__WORK ORDER__:
Would you please restate all of the data exactly?

(Stored data entries)
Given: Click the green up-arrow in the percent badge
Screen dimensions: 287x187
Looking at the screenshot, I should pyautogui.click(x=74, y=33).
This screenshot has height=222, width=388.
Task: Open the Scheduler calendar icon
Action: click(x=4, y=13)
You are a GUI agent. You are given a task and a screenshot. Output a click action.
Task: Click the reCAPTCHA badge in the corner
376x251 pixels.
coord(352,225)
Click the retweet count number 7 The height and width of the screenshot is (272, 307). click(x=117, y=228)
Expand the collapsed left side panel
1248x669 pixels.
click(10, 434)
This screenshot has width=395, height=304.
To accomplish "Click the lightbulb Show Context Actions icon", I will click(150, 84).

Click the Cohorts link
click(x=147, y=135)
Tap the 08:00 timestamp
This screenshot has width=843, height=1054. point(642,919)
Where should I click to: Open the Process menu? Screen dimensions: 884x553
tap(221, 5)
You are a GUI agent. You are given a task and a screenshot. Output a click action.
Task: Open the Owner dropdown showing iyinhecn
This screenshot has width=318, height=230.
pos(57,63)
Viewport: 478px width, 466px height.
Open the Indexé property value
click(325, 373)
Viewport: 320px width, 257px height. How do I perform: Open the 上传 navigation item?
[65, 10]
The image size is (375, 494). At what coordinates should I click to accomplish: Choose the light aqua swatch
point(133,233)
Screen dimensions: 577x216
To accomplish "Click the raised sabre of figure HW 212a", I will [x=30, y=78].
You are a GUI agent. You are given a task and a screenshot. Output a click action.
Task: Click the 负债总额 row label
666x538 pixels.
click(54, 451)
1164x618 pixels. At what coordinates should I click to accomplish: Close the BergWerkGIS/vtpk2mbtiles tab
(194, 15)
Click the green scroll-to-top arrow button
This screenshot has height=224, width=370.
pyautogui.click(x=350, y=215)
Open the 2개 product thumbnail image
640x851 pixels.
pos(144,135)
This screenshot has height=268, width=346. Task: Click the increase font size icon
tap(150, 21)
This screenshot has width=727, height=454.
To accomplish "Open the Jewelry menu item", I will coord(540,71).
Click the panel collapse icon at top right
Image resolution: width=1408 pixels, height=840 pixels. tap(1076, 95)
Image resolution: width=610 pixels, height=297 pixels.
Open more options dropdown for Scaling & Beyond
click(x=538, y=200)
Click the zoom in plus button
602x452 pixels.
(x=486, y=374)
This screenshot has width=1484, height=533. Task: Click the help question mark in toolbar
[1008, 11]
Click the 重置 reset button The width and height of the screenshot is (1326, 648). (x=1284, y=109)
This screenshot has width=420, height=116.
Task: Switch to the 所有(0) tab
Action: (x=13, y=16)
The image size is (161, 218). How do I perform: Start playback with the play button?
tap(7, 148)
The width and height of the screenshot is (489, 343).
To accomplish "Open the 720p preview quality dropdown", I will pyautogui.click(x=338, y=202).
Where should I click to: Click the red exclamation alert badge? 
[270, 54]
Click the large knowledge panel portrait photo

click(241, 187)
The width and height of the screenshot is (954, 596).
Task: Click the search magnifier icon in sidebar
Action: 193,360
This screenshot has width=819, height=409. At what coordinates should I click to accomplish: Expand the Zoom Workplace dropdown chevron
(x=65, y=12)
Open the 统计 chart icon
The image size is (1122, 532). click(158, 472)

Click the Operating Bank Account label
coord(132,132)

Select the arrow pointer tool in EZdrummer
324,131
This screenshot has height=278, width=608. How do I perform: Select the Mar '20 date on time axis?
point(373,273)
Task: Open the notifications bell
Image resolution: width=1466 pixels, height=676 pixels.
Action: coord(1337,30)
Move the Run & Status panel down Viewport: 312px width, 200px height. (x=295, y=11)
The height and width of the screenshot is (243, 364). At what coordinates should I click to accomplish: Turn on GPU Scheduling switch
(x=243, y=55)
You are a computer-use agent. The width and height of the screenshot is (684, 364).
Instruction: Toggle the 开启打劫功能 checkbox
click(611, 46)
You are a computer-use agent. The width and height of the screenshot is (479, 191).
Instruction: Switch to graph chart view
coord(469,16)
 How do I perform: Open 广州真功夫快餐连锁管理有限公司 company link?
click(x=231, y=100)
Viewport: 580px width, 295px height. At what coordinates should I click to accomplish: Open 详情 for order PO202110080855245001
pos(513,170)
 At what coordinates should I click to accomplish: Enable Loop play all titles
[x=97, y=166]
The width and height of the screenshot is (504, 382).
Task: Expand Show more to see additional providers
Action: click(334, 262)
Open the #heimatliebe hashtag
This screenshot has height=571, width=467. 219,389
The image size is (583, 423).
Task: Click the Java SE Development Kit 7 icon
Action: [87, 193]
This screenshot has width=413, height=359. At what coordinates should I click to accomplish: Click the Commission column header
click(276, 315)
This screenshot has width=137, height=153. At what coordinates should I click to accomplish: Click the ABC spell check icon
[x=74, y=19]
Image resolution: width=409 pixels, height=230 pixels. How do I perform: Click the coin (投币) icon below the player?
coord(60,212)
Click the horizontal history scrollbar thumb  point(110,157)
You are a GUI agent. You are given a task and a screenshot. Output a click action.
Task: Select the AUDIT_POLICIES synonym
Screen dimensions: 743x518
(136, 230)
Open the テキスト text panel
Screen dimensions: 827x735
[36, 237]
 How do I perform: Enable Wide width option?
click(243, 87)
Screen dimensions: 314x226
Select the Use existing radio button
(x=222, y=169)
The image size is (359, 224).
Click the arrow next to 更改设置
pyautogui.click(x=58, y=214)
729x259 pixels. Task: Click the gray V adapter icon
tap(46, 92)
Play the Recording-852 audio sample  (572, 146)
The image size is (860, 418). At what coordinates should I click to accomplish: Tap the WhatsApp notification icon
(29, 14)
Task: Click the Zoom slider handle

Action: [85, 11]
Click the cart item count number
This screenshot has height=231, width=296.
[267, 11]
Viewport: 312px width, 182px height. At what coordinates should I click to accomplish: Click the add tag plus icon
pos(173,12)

__TASK SOLUTION__:
Given: Click the green up-arrow in the percent badge
Screen dimensions: 287x187
Looking at the screenshot, I should pyautogui.click(x=74, y=33).
This screenshot has height=222, width=388.
Task: Open the Scheduler calendar icon
Action: click(x=4, y=13)
You are a GUI agent. You are given a task and a screenshot. Output a click action.
Task: Click the reCAPTCHA badge in the corner
376x251 pixels.
coord(352,225)
Click the retweet count number 7 The height and width of the screenshot is (272, 307). click(x=117, y=228)
Expand the collapsed left side panel
1248x669 pixels.
click(10, 434)
This screenshot has width=395, height=304.
To accomplish "Click the lightbulb Show Context Actions icon", I will click(150, 84).

Click the Cohorts link
click(x=147, y=135)
Tap the 08:00 timestamp
This screenshot has width=843, height=1054. point(642,919)
Where should I click to: Open the Process menu? Screen dimensions: 884x553
tap(221, 5)
You are a GUI agent. You are given a task and a screenshot. Output a click action.
Task: Open the Owner dropdown showing iyinhecn
This screenshot has width=318, height=230.
pos(57,63)
Viewport: 478px width, 466px height.
Open the Indexé property value
click(325, 373)
Viewport: 320px width, 257px height. How do I perform: Open the 上传 navigation item?
[65, 10]
The image size is (375, 494). At what coordinates should I click to accomplish: Choose the light aqua swatch
point(133,233)
Screen dimensions: 577x216
To accomplish "Click the raised sabre of figure HW 212a", I will [x=30, y=78].
You are a GUI agent. You are given a task and a screenshot. Output a click action.
Task: Click the 负债总额 row label
666x538 pixels.
click(54, 451)
1164x618 pixels. At what coordinates should I click to accomplish: Close the BergWerkGIS/vtpk2mbtiles tab
(194, 15)
Click the green scroll-to-top arrow button
This screenshot has height=224, width=370.
pyautogui.click(x=350, y=215)
Open the 2개 product thumbnail image
640x851 pixels.
pos(144,135)
This screenshot has height=268, width=346. Task: Click the increase font size icon
tap(150, 21)
This screenshot has width=727, height=454.
To accomplish "Open the Jewelry menu item", I will coord(540,71).
Click the panel collapse icon at top right
Image resolution: width=1408 pixels, height=840 pixels. tap(1076, 95)
Image resolution: width=610 pixels, height=297 pixels.
Open more options dropdown for Scaling & Beyond
click(x=538, y=200)
Click the zoom in plus button
602x452 pixels.
(x=486, y=374)
This screenshot has width=1484, height=533. Task: Click the help question mark in toolbar
[1008, 11]
Click the 重置 reset button The width and height of the screenshot is (1326, 648). (x=1284, y=109)
This screenshot has width=420, height=116.
Task: Switch to the 所有(0) tab
Action: (x=13, y=16)
The image size is (161, 218). How do I perform: Start playback with the play button?
tap(7, 148)
The width and height of the screenshot is (489, 343).
To accomplish "Open the 720p preview quality dropdown", I will pyautogui.click(x=338, y=202).
Where should I click to: Click the red exclamation alert badge? 
[270, 54]
Click the large knowledge panel portrait photo

click(241, 187)
The width and height of the screenshot is (954, 596).
Task: Click the search magnifier icon in sidebar
Action: 193,360
This screenshot has width=819, height=409. At what coordinates should I click to accomplish: Expand the Zoom Workplace dropdown chevron
(x=65, y=12)
Open the 统计 chart icon
The image size is (1122, 532). click(158, 472)

Click the Operating Bank Account label
coord(132,132)

Select the arrow pointer tool in EZdrummer
324,131
This screenshot has height=278, width=608. How do I perform: Select the Mar '20 date on time axis?
point(373,273)
Task: Open the notifications bell
Image resolution: width=1466 pixels, height=676 pixels.
Action: coord(1337,30)
Move the Run & Status panel down Viewport: 312px width, 200px height. (x=295, y=11)
The height and width of the screenshot is (243, 364). At what coordinates should I click to accomplish: Turn on GPU Scheduling switch
(x=243, y=55)
You are a computer-use agent. The width and height of the screenshot is (684, 364).
Instruction: Toggle the 开启打劫功能 checkbox
click(611, 46)
You are a computer-use agent. The width and height of the screenshot is (479, 191).
Instruction: Switch to graph chart view
coord(469,16)
 How do I perform: Open 广州真功夫快餐连锁管理有限公司 company link?
click(x=231, y=100)
Viewport: 580px width, 295px height. At what coordinates should I click to accomplish: Open 详情 for order PO202110080855245001
pos(513,170)
 At what coordinates should I click to accomplish: Enable Loop play all titles
[x=97, y=166]
The width and height of the screenshot is (504, 382).
Task: Expand Show more to see additional providers
Action: click(334, 262)
Open the #heimatliebe hashtag
This screenshot has height=571, width=467. 219,389
The image size is (583, 423).
Task: Click the Java SE Development Kit 7 icon
Action: [87, 193]
This screenshot has width=413, height=359. At what coordinates should I click to accomplish: Click the Commission column header
click(276, 315)
This screenshot has width=137, height=153. At what coordinates should I click to accomplish: Click the ABC spell check icon
[x=74, y=19]
Image resolution: width=409 pixels, height=230 pixels. How do I perform: Click the coin (投币) icon below the player?
coord(60,212)
Click the horizontal history scrollbar thumb  point(110,157)
You are a GUI agent. You are given a task and a screenshot. Output a click action.
Task: Select the AUDIT_POLICIES synonym
Screen dimensions: 743x518
(136, 230)
Open the テキスト text panel
Screen dimensions: 827x735
[36, 237]
 How do I perform: Enable Wide width option?
click(243, 87)
Screen dimensions: 314x226
Select the Use existing radio button
(x=222, y=169)
The image size is (359, 224).
Click the arrow next to 更改设置
pyautogui.click(x=58, y=214)
729x259 pixels. Task: Click the gray V adapter icon
tap(46, 92)
Play the Recording-852 audio sample  (572, 146)
The image size is (860, 418). At what coordinates should I click to accomplish: Tap the WhatsApp notification icon
(29, 14)
Task: Click the Zoom slider handle

Action: [85, 11]
Click the cart item count number
This screenshot has height=231, width=296.
[267, 11]
Viewport: 312px width, 182px height. At what coordinates should I click to accomplish: Click the add tag plus icon
pos(173,12)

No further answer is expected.